A Study On Beam Resource Allocation Algorithms For Multi-faced Phased Arrays

With the rapid development of the technology, phased antenna arrays are widely applied in many applications, such as tracking radar systems, satellite communications and navigations. To satisfy the requirement of hemispherical coverage and reduce the scan loss, array systems composited with multiple planar phased arrays or a hemispherical array can be utilized.A multi-faced phased array can provide different simultaneous beams for about a dozen simultaneous targets. Assuming the position and the EIRP value of each target are known. The resources, such as elements, output power of the elements and different single planar arrays should be reasonably allocated to different targets, which lead to an optimization problem with constraints on the limited resources and maximal the array functions.An antenna structure with sixteen planar sub-arrays for general hemispherical coverage is described in this thesis. It is of two layers and each layer is composited with eight planar arrays with solid T/R elements. The angular range for hemispherical coverage is been divided and the mapping between the sub-regions and the sub-arrays is given. According to the number of the sub-arrays, the sub-regions can be classified as three types: two sub-arrays, four sub-arrays and eight sub-arrays. Then, determining all the possible sub-arrays of each target and simplify the allocation problem as a mathematic model.In this thesis, a simple algorithms for resource allocation is proposed for such a system. The targets may have the priority or not. For the allocation of the targets with priority, the sub-array with closer normal direction will be chosen. For the real-time allocation of the targets without priority, b y estimating the computation, two methods can be chosen.

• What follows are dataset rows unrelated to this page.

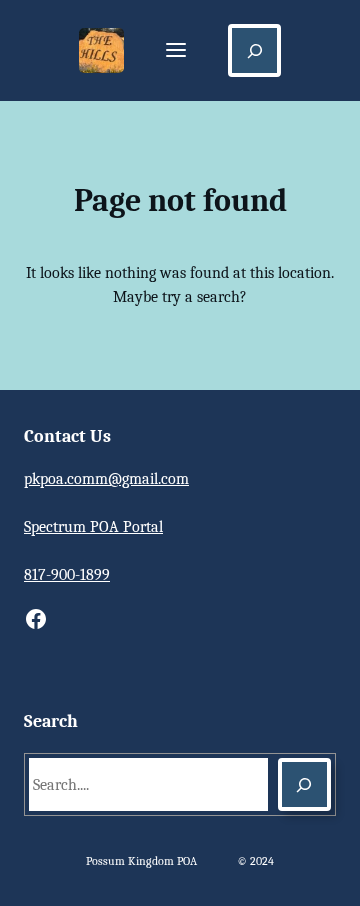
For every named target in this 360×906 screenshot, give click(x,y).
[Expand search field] (254, 50)
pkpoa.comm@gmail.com (106, 479)
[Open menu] (176, 51)
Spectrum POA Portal (93, 527)
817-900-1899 (67, 575)
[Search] (304, 784)
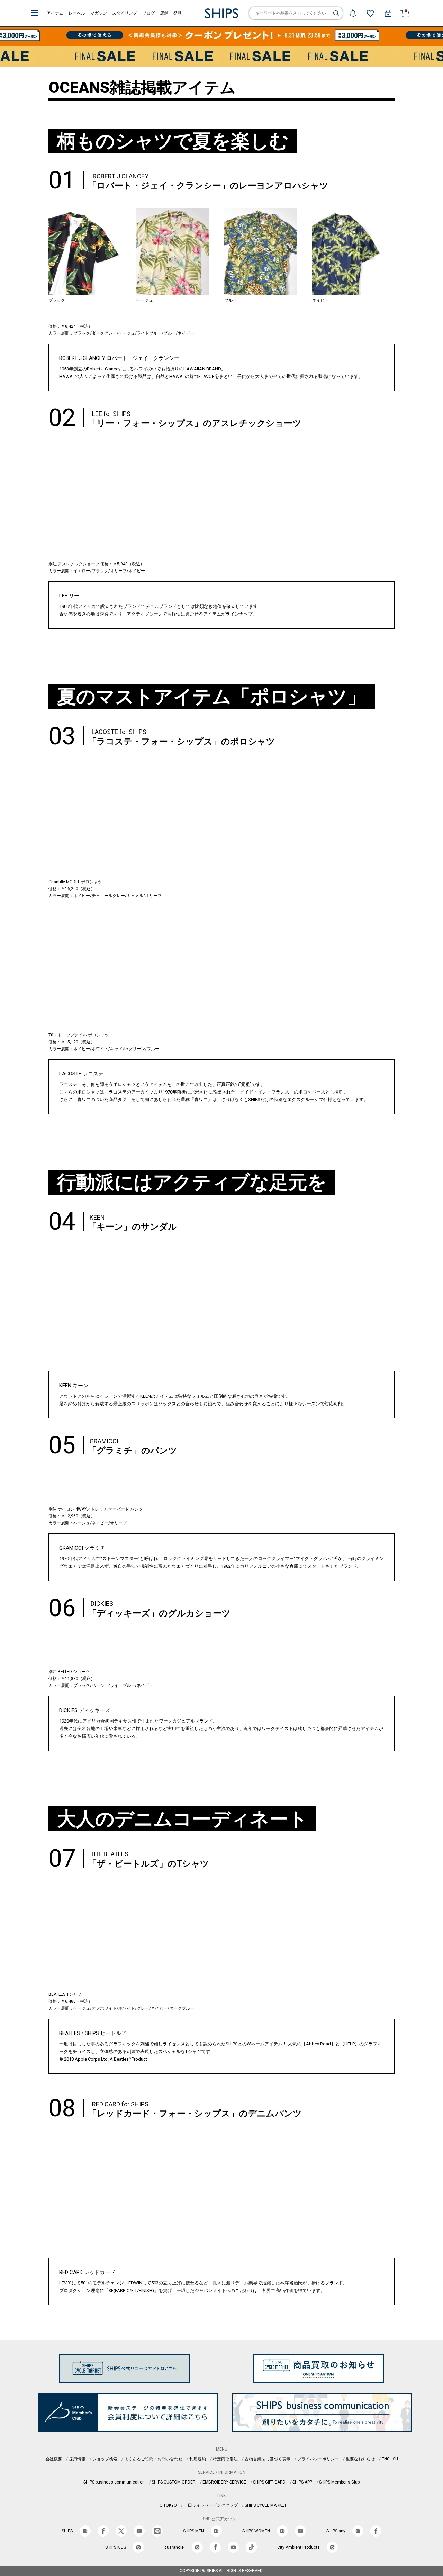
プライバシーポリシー (318, 2459)
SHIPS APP (302, 2482)
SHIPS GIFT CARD (269, 2482)
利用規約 (197, 2459)
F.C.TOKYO (167, 2505)
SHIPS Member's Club (339, 2482)
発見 (177, 13)
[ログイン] (388, 13)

The exhaustive search can find a result which has the maximum resources remaining. By using the strategy, the power resources of a face are allocated to targets with as large EIRP requirements as possible to make full use of resources as possible.Three resource allocation problems are given by using the algorithm. The results including the amplitudes of the exciting current, the excitation phase shifts and sub-array are listed, which verify the effectiveness of the algorithms.